Collected data:
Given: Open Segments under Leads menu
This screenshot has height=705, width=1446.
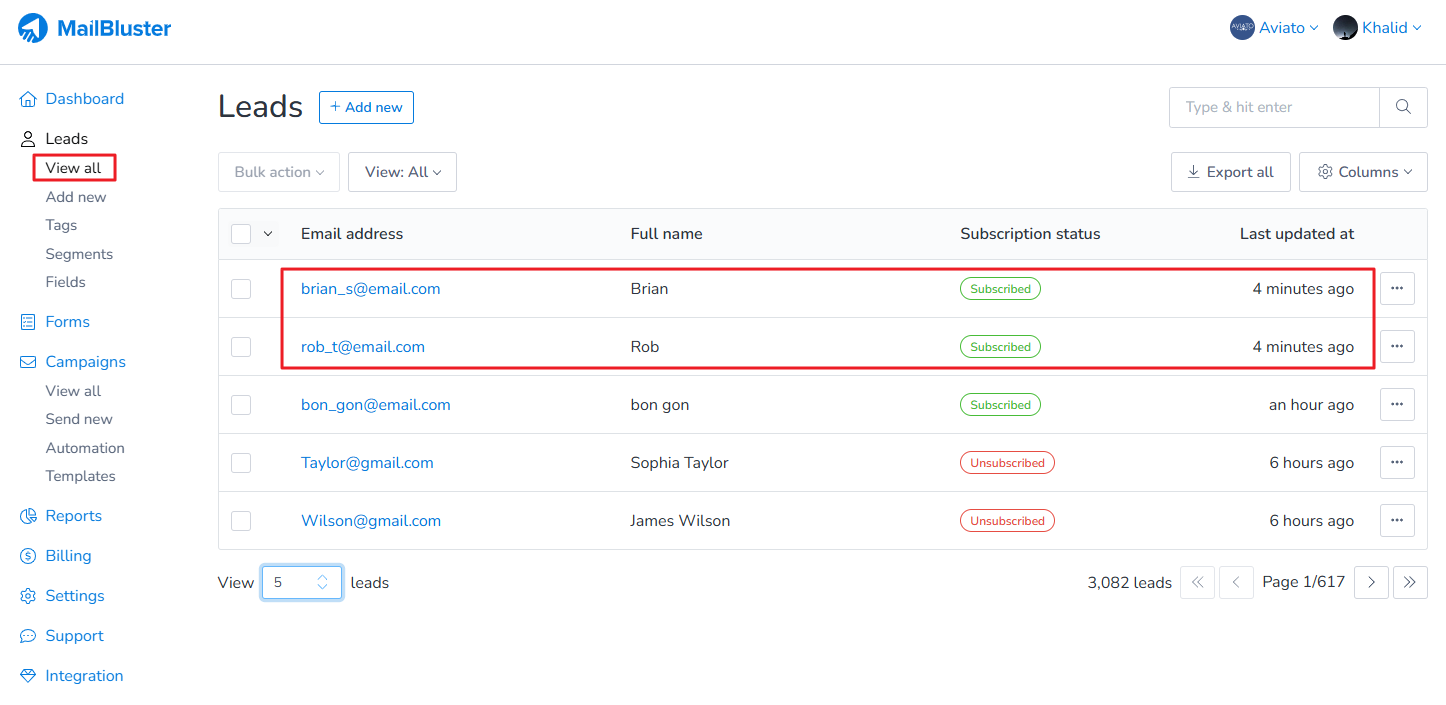Looking at the screenshot, I should click(79, 254).
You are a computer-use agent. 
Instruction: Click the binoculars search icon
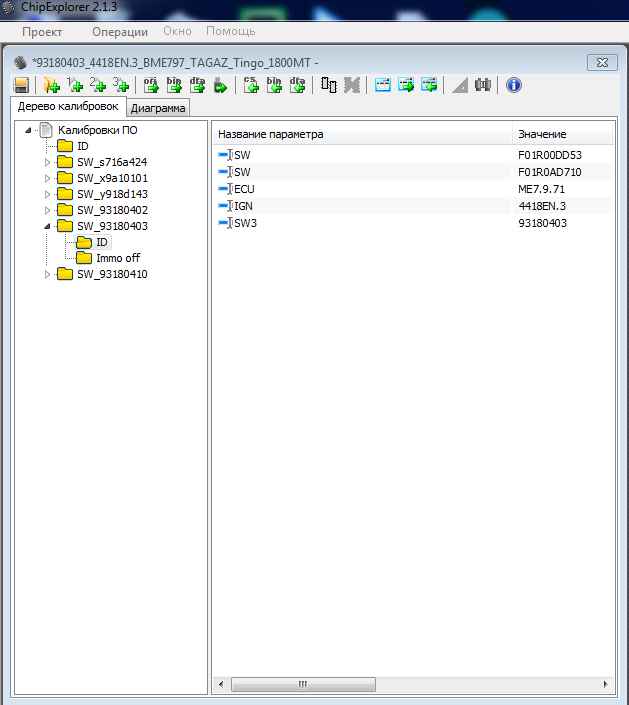pos(483,86)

**What the task requires**: Format the lines of the records as a Markdown table with the columns "Row" and "Line," numbering each line and skipping blank ones. Omit the pictures from your answer.

**The response**:
| Row | Line |
|---|---|
| 1 | Given: Open Segments under Leads menu |
| 2 | This screenshot has height=705, width=1446. |
| 3 | Looking at the screenshot, I should click(79, 254). |
| 4 | You are a computer-use agent.  |
| 5 | Instruction: Click the binoculars search icon |
| 6 | pos(483,86) |